É professor de Língua Portuguesa e orientador educacional
Publicado em 24/08/2022
“É um Estado que é obviamente anti-intelectual, porque as ideias ameaçam”
Bernardo Carvalho, em seu sexto livro, mergulha em uma investigação sobre a morte misteriosa de um antropólogo estadunidense, Buell Quain, que aos 27 anos, em 1939, supostamente se suicida após um período em que esteve em uma aldeia indígena encravada no Tocantins, Brasil, quando misteriosamente regressava de seus estudos.
Segundo relatos – é o que resta na narrativa e na busca do narrado -, Quain, no meio da floresta, sem motivos claros ou aparentes, retalhou seu próprio corpo e se enforcou na frente de dois indígenas assustados e horrorizados que o acompanhavam em sua volta para a cidade de Carolina.
Munido de poucas informações, muitas delas imprecisas e conflituosas, Bernardo tece um romance utilizando o trágico destino do antropólogo como base, entrelaçando história e ficção na tentativa de compreender a morte de Buell Quain, o Brasil e a si mesmo.
Nas palavras do professor Alcir Pécora sobre o livro Nove noites, de Bernardo Carvalho: “ao contrário, tudo é ou se torna suspeito; todas as personagens aparentam saber mais do que dizem; toda a investigação parece estar fadada a não descobrir e mesmo determinada a deliberadamente encobrir”.
Bernardo Carvalho corrobora a leitura do crítico literário, “o livro é cheio de armadilhas formais, armadilhas narrativas.
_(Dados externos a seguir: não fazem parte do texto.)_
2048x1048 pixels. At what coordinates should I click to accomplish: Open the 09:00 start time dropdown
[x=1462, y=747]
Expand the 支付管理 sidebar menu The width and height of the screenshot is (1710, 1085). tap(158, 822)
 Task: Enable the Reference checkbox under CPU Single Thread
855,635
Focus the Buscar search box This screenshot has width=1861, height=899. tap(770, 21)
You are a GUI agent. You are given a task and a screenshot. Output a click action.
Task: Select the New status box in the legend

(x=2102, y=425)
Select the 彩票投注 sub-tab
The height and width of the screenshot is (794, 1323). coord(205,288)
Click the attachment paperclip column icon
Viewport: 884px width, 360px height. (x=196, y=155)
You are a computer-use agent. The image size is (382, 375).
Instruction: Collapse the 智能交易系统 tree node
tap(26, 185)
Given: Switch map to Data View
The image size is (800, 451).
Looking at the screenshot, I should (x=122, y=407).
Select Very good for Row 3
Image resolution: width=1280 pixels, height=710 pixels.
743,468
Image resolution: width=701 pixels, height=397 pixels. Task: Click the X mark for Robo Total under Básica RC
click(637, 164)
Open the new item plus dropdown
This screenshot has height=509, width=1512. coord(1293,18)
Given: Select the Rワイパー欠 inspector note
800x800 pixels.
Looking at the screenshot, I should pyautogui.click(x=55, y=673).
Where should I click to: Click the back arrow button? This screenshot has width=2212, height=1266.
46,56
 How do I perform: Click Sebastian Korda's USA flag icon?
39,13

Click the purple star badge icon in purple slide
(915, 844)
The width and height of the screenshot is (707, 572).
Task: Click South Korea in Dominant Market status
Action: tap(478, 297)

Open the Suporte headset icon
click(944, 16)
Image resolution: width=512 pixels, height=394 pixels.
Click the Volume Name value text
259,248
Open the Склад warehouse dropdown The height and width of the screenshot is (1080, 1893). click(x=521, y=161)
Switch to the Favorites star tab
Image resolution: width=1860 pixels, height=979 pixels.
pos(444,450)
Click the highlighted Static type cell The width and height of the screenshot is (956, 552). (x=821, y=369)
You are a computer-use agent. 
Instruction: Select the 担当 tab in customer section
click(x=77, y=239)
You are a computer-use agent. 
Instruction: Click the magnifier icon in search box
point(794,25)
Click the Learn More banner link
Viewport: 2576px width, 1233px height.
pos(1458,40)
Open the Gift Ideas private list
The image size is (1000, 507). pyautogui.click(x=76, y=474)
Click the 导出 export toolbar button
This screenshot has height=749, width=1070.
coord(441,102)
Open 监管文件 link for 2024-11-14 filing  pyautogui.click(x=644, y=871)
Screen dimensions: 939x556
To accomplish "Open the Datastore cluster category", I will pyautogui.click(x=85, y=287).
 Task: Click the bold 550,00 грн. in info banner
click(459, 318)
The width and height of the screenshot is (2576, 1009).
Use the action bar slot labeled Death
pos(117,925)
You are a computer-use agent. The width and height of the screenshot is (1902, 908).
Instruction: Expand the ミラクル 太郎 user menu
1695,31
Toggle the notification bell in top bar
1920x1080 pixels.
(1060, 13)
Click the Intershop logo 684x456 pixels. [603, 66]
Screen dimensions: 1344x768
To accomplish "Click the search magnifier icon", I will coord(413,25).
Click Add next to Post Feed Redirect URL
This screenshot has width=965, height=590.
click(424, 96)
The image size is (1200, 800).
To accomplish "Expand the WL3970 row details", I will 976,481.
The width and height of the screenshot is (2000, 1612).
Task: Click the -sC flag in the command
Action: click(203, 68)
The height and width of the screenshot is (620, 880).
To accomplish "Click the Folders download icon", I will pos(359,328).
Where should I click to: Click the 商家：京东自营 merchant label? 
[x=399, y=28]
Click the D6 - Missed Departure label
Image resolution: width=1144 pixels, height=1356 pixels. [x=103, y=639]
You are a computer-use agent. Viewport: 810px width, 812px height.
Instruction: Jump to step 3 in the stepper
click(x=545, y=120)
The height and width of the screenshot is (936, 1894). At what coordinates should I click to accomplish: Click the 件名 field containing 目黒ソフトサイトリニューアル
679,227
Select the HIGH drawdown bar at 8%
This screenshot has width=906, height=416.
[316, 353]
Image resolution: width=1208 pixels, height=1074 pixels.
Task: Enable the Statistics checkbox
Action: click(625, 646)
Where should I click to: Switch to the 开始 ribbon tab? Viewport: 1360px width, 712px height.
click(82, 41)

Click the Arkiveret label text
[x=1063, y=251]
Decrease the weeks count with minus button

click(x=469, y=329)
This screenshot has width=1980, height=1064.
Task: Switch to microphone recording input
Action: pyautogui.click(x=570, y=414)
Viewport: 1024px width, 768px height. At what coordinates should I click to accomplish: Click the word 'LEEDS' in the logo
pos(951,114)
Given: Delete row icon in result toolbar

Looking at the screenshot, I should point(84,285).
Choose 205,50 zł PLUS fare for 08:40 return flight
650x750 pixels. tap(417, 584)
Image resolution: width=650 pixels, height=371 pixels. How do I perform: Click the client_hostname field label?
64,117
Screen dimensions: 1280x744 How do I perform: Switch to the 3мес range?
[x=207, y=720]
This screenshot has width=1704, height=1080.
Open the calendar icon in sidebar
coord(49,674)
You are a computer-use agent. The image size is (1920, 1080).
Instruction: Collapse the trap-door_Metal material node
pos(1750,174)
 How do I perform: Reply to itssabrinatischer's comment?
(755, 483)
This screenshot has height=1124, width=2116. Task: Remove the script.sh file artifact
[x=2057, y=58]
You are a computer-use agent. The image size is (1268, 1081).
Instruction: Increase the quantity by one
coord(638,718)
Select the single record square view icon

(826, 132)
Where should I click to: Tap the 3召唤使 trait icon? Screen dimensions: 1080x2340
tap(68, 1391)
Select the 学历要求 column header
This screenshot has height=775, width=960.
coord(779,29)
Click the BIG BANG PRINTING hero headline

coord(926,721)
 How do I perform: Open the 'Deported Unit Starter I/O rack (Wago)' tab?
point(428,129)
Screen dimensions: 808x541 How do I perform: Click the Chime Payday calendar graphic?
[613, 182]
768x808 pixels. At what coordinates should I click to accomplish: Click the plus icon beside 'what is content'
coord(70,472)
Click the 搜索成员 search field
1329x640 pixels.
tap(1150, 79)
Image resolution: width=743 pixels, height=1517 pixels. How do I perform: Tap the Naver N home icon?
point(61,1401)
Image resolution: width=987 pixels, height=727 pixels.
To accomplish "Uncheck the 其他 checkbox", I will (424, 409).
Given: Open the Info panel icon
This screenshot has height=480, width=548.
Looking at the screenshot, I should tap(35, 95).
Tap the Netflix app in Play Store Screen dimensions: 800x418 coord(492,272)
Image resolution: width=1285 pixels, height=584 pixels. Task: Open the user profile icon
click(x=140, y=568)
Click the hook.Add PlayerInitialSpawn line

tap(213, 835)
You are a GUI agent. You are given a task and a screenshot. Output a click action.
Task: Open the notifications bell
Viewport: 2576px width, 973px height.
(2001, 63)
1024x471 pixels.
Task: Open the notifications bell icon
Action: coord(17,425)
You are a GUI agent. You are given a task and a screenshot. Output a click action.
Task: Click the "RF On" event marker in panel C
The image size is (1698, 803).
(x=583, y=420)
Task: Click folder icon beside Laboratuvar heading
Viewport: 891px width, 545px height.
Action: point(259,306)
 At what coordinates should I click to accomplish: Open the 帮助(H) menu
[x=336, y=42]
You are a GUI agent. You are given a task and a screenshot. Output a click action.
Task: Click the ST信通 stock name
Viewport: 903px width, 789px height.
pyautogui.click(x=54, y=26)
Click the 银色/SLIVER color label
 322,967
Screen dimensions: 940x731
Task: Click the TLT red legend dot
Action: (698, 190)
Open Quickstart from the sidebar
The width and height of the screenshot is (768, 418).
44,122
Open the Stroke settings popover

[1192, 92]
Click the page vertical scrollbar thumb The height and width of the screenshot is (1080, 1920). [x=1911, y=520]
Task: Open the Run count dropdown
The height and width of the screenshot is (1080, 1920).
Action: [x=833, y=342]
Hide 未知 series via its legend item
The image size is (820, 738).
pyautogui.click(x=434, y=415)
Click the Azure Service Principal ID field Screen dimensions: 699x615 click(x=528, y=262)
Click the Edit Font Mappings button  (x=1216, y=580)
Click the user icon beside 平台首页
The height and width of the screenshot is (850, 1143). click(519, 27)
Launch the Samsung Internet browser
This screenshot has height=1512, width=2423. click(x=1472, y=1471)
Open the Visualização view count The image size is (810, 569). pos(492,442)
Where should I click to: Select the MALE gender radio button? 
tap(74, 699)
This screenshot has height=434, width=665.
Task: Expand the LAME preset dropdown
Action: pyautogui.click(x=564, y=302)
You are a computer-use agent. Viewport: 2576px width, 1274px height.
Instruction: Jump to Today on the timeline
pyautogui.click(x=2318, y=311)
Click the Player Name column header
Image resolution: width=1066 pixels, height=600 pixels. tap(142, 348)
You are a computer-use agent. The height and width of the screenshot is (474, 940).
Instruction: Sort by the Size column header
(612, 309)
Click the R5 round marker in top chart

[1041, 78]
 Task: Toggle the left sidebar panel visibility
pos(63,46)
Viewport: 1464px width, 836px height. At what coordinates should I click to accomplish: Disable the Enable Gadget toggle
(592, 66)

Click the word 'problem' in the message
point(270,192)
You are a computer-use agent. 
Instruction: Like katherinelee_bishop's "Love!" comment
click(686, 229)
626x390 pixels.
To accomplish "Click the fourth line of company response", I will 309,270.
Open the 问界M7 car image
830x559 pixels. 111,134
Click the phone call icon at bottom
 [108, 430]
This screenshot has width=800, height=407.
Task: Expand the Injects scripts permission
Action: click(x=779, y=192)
E isso tem a ver com a literatura que eu faço normalmente e o tipo de literatura que me atrai também”. E a narrativa respalda: “Vai entrar numa terra em que a verdade e a mentira não têm mais os sentidos que o trouxeram até aqui (…) A verdade está perdida entre todas as contradições e os disparates. Quando vier à procura do que o passado enterrou, é preciso saber que estará às portas de uma terra em que a memória não pode ser exumada, pois o segredo, sendo o único bem que se leva para o túmulo, é também a única herança que se deixa aos que ficam, como você e eu, à espera de um sentido”.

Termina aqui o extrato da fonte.